In everyday life, there are many things that have to be kept hot or cold. This is achieved through minimizing the three ways of energy transfer. If the rate of energy transfer is low, less energy is required to keep something hot or cold.

Vacuum flask

A vacuum flask is designed to prevent energy transfer between the content inside and its surroundings outside. With re-heating or cooling unnecessary, a vacuum flask is a convenient energy saving container.

Fig. 14 The internal structure of a vacuum flask.

Fig. 15 A thermal cooker.
Do you know how a vacuum flask is made? Take a look at the photo on the right (Fig.14). It has a double glass shell with a vacuum in between. The shell is coated with a layer of silvery reflective material. The outer casing is made of metal or plastic.

The vacuum prevents any energy transfer through conduction and convection. The silver coating reflects much of the radiation and thus radiation energy transfer is also minimized. So the contents inside a vacuum flask can be kept at a more or less constant temperature for a long time. But the vacuum flask cannot completely stop heat transfer; it can only reduce the rate of the transfer. Moreover, there is still some heat loss through the stopper at the top. Conduction also occurs along the glass shell where the inner and outer walls are connected, bypassing the vacuum.

Thermal cooker

Chinese people like slow cooking processes (e.g. stewing). People may think that when food is stewed it absorbs heat at a slow rate. In fact this is not the case. When stewing, food is kept at a constant high temperature for a long time. Since much of the heat supplied by the stove is actually lost to its surroundings, a continuous supply of heat is required.

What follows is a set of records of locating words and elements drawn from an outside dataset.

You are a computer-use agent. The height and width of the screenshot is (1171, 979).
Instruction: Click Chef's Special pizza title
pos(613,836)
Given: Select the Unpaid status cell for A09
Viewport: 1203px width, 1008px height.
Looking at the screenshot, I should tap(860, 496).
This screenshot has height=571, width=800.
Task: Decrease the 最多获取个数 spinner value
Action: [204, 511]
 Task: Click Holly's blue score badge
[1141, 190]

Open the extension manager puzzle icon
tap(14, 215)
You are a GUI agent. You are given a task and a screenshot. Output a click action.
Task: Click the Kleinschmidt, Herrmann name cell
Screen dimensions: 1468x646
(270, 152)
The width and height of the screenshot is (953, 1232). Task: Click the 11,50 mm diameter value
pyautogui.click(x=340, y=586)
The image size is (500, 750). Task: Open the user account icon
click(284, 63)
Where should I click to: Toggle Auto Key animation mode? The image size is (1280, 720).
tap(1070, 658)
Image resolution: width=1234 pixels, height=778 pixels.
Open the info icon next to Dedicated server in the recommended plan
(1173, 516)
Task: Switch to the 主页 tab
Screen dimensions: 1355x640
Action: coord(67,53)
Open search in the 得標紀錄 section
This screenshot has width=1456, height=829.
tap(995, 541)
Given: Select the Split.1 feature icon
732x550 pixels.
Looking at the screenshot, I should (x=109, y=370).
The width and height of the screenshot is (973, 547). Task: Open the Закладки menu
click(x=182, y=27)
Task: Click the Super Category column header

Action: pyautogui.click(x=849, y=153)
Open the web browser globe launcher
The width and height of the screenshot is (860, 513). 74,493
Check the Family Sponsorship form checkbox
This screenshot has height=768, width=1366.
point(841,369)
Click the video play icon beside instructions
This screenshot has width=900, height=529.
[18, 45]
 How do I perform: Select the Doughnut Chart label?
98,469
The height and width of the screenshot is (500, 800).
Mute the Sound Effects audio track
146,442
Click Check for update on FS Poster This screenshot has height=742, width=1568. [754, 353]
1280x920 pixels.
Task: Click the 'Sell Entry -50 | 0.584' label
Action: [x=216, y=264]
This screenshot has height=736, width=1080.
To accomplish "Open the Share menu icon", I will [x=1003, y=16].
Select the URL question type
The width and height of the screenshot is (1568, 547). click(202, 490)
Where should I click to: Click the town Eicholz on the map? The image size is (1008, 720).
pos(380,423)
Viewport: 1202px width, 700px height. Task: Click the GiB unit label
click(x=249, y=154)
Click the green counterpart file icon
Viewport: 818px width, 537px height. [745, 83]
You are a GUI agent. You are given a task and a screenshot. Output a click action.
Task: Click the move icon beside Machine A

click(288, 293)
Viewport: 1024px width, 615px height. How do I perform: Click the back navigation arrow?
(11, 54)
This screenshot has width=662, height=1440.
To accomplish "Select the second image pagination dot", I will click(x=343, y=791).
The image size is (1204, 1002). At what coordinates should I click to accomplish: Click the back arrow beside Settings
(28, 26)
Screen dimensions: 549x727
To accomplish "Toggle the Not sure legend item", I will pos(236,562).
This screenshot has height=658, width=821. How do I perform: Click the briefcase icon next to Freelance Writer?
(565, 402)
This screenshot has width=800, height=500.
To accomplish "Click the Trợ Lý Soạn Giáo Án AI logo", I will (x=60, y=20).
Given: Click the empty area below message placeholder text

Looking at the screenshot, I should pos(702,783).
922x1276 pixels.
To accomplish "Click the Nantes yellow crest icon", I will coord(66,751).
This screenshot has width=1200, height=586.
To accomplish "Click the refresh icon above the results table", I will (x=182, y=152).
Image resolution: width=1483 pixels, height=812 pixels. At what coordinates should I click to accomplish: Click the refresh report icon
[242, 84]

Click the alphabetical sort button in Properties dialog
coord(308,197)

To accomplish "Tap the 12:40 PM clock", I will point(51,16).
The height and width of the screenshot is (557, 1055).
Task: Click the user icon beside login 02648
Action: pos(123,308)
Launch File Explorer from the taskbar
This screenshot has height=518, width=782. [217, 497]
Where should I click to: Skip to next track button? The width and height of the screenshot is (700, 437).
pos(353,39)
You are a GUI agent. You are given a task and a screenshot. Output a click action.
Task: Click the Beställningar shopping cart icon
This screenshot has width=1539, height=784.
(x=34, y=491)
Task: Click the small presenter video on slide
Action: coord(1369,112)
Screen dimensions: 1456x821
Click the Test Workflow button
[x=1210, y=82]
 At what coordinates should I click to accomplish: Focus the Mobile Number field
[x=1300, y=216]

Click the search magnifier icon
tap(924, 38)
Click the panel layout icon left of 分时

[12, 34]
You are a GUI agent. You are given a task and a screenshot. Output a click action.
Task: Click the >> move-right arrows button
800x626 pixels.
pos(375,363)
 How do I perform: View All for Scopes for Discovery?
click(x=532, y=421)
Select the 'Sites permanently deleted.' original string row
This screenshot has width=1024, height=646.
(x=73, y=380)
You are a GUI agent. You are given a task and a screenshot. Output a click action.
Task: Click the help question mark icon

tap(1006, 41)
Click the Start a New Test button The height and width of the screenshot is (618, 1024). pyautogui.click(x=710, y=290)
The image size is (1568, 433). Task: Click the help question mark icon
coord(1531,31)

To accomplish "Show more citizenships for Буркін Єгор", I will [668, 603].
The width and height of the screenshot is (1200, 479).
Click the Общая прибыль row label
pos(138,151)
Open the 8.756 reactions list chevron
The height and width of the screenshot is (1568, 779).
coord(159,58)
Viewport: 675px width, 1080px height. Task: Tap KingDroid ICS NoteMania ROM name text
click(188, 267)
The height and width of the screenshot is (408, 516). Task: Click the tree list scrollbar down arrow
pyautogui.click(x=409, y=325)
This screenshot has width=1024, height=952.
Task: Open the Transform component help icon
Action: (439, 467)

Thermal cookers provide a convenient means to stew food in an energy efficient way. A thermal cooker consists of two main parts: a steel inner pot and an outer vacuum flask. The food is first heated as usual in the inner pot. The inner pot is then put inside the outer insulating container which is designed to reduce heat transfer as much as possible. Well-insulated from the surroundings, food inside the inner pot can be kept at a high temperature for a long time without the use of energy. A typical thermal cooker can keep the food inside above 70 oC for over 8 hours.

The following activity will help you understand more about the working principle of a thermal cooker.

Activity: Energy efficiency of a thermal cooker

Refrigerator

A refrigerator has many features which lower conduction, radiation and convection energy transfer to reduce the consumption of electrical energy.

Fig. 16 Flexible seals at the edge of a refrigerator door
Refrigerators usually have a light coloured outer surface to reflect radiation and so reduce heat entering the refrigeration compartment. The edges of a refrigerator’s doors have flexible seals to prevent cold air inside from mixing with hot air outside, thus reducing convection. The flexible seals are made of good insulating material to further reduce energy transfer through conduction. The thick walls and doors of a refrigerator are also well-insulated to reduce heat gain by conduction.

Clothes and blankets

Fig. 17 Furry clothes help keep us warm in winter.
Without suitable clothing and blankets in cold weather, we would need to consume a great deal more energy for indoor heating to keep us warm and comfortable.

Clothes and blankets are usually made of materials such as cotton, wool and down that can trap air. Since air is a poor conductor of heat, trapped air reduces heat loss through conduction from our body. The materials themselves are also poor heat conductors.